[Task statement] Format the material between the lines holding "Identify the location" and "The width and", inclusive, as a JSON list of strings with one string per line, skipping blank lines and leaving out the pictures.

======== Given information

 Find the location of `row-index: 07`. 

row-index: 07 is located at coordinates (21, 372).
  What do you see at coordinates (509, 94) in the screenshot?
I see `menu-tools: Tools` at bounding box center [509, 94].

================
======== Given information

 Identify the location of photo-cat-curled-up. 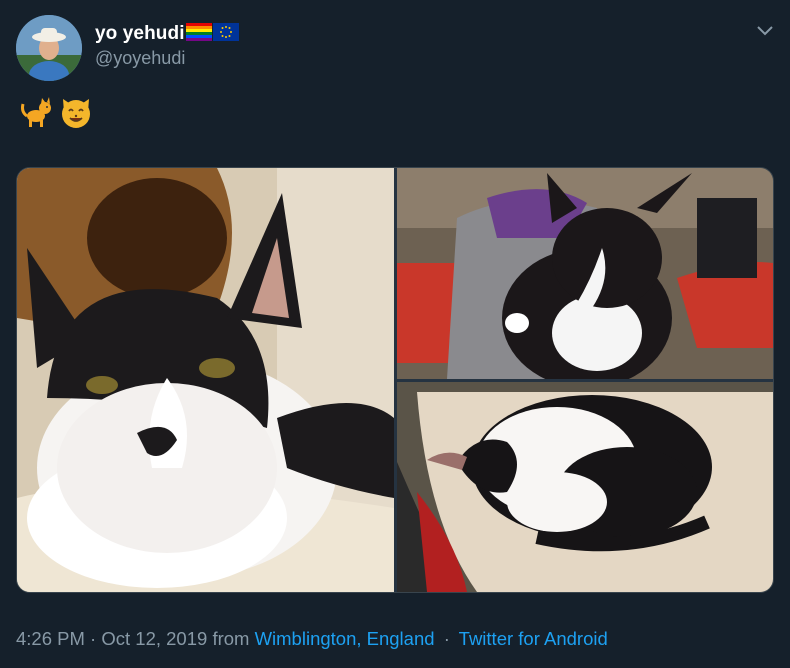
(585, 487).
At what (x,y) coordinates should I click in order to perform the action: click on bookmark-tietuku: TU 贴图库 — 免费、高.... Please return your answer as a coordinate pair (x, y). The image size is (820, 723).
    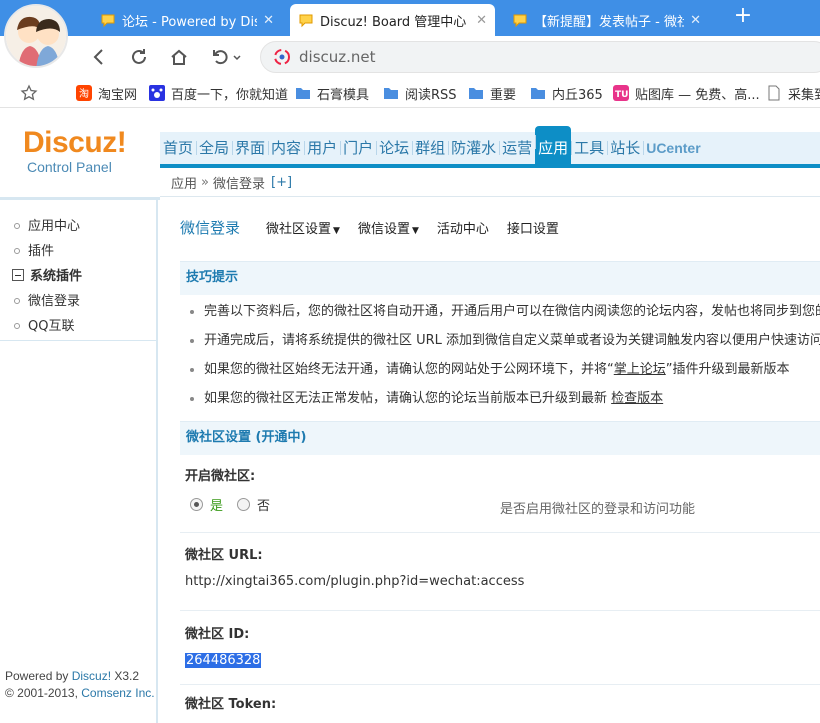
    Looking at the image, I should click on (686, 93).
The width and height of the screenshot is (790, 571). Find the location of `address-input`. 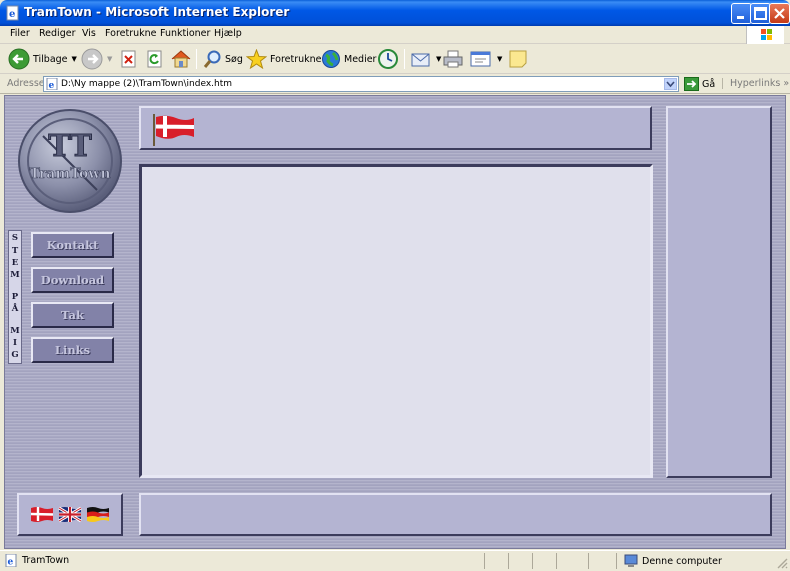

================
======== Given information

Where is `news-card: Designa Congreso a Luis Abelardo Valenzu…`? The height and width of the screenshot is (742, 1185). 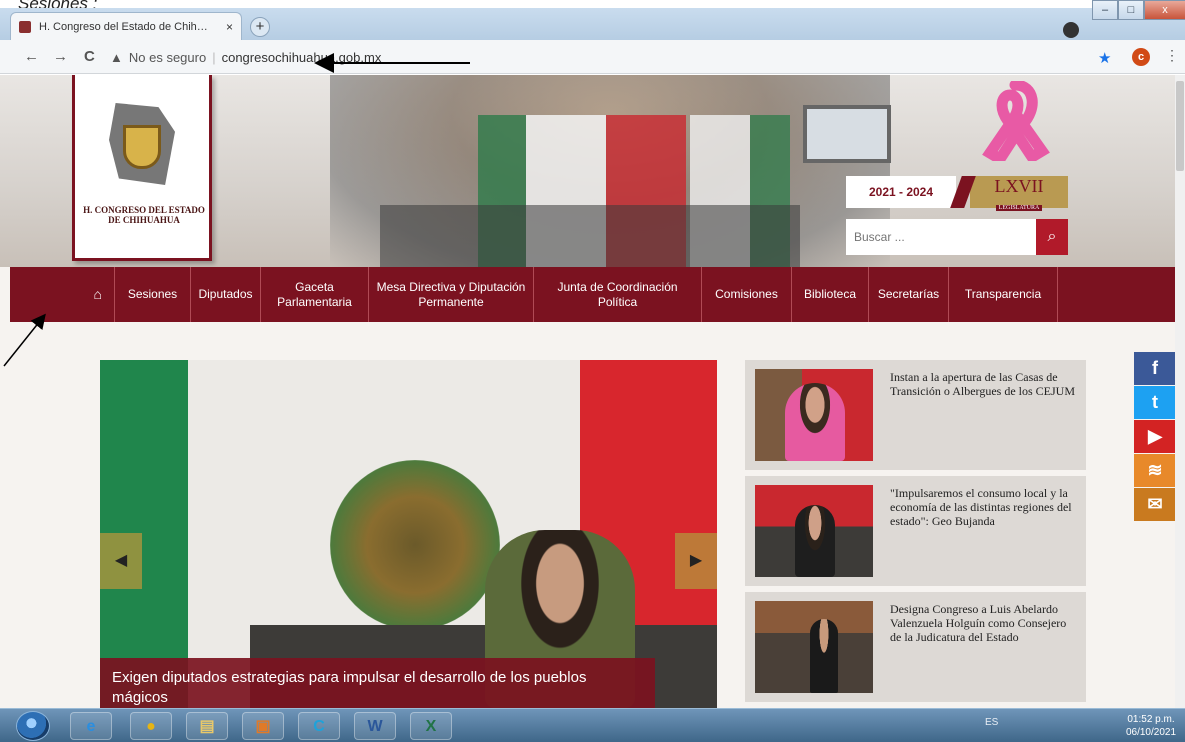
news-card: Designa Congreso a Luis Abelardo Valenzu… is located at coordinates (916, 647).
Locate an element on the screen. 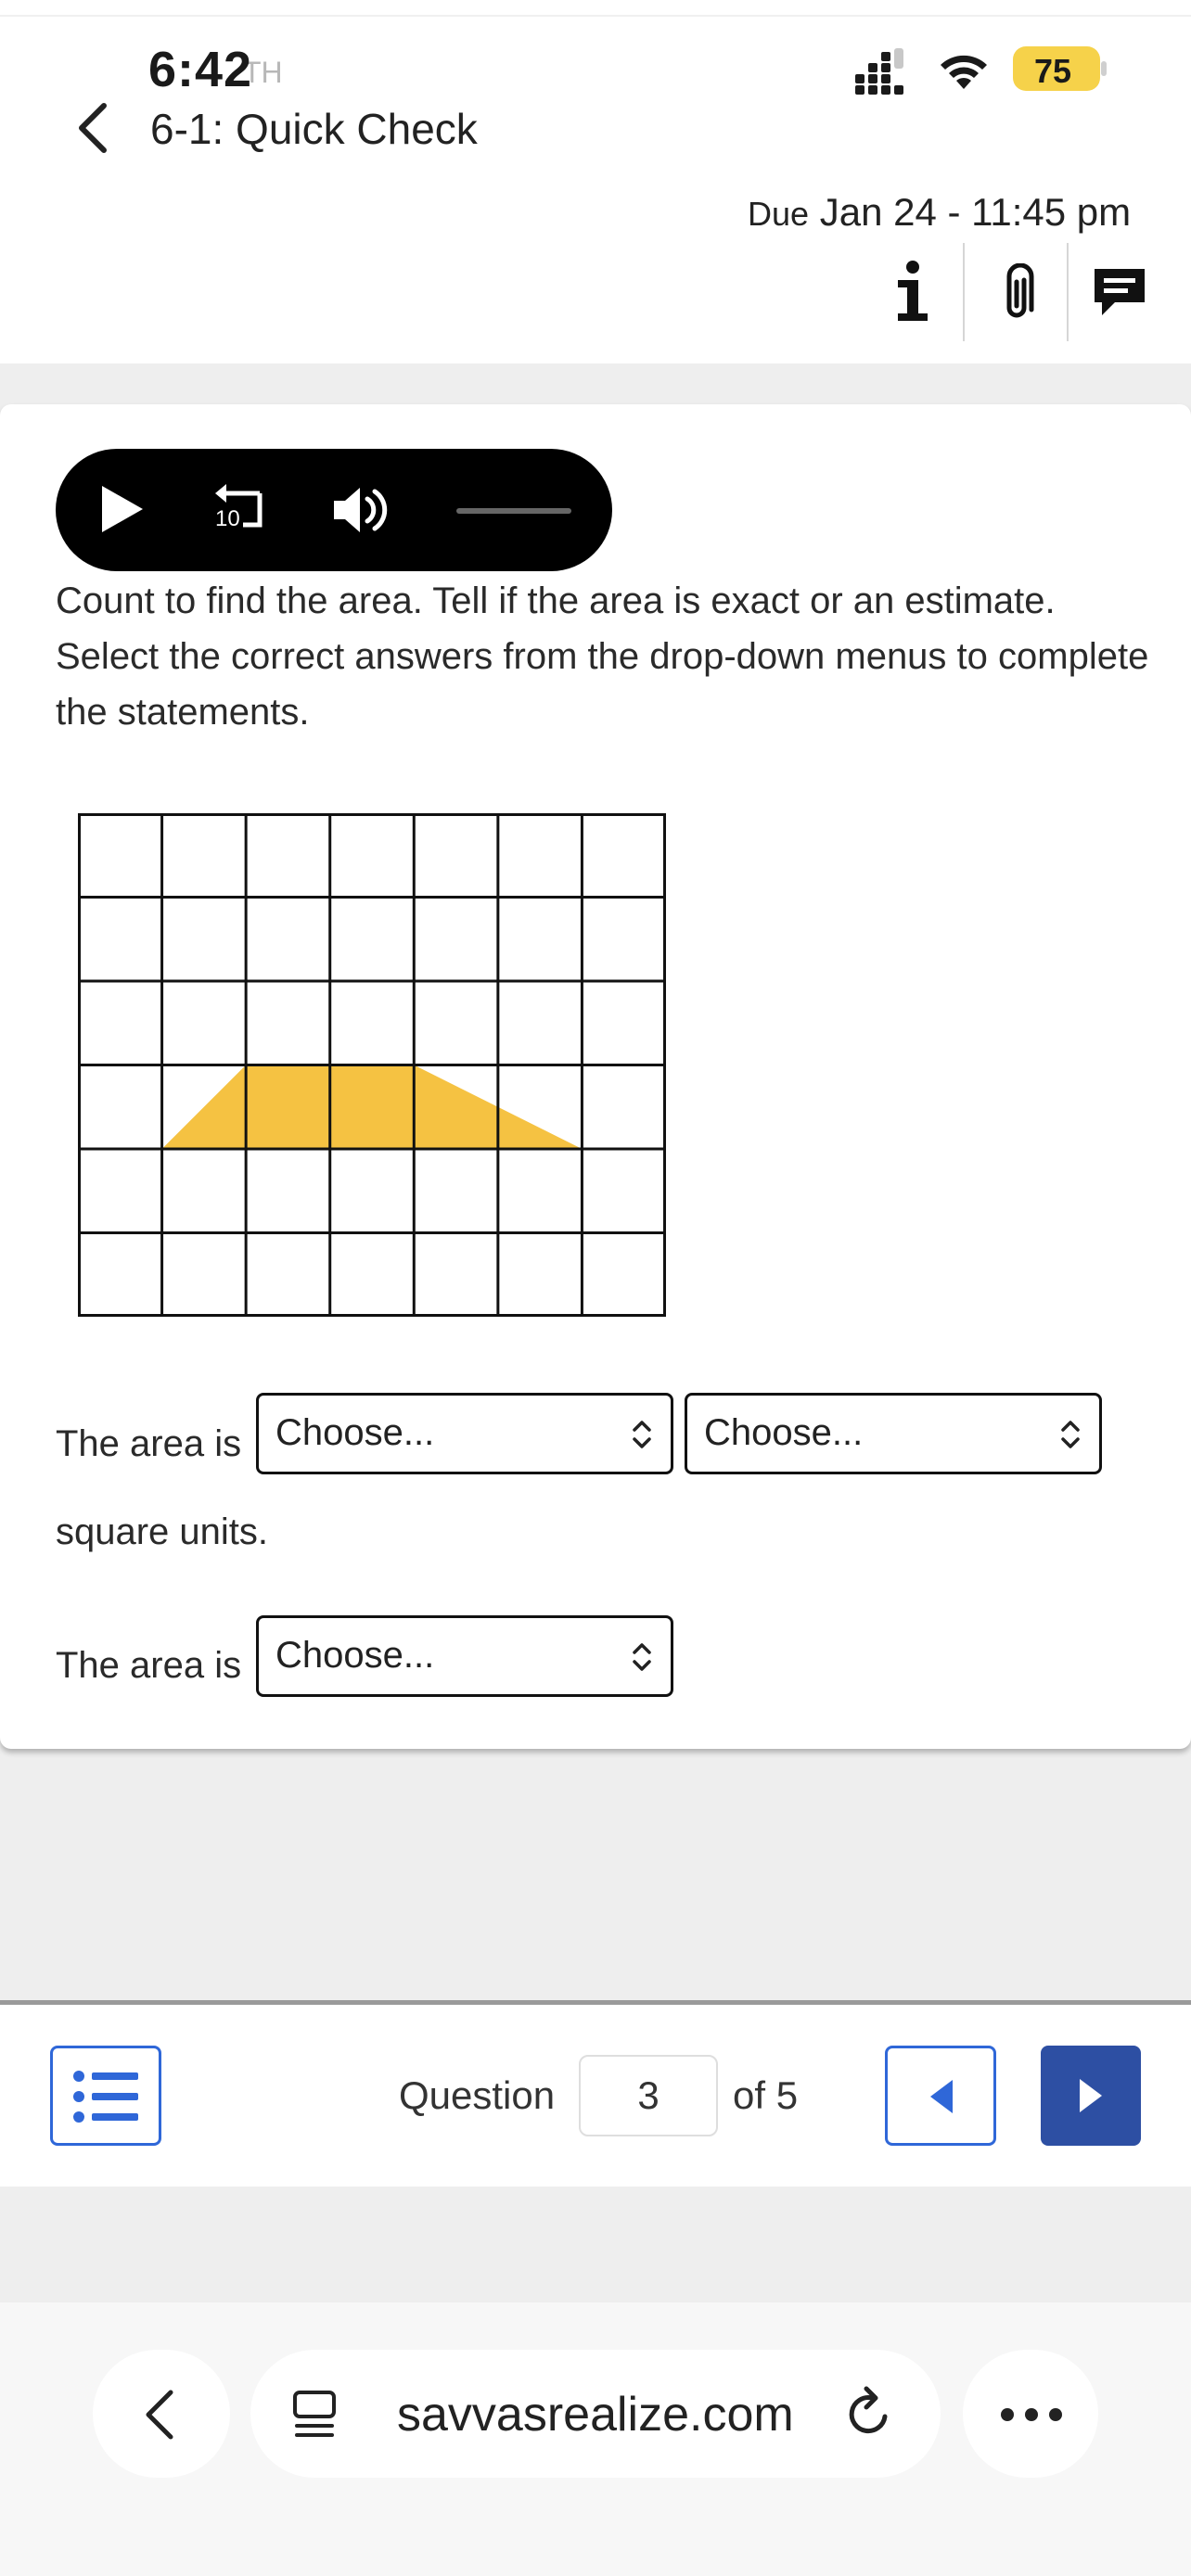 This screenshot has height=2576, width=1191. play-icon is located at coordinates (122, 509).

================

[Response area]
[
  " Identify the location of photo-cat-curled-up. ",
  "(585, 487).",
  "At what (x,y) coordinates should I click in order to perform the action: click on bookmark-tietuku: TU 贴图库 — 免费、高.... Please return your answer as a coordinate pair (x, y). The image size is (820, 723).",
  "    Looking at the image, I should click on (686, 93).",
  "The width and height of the screenshot is (790, 571). Find the location of `address-input`. "
]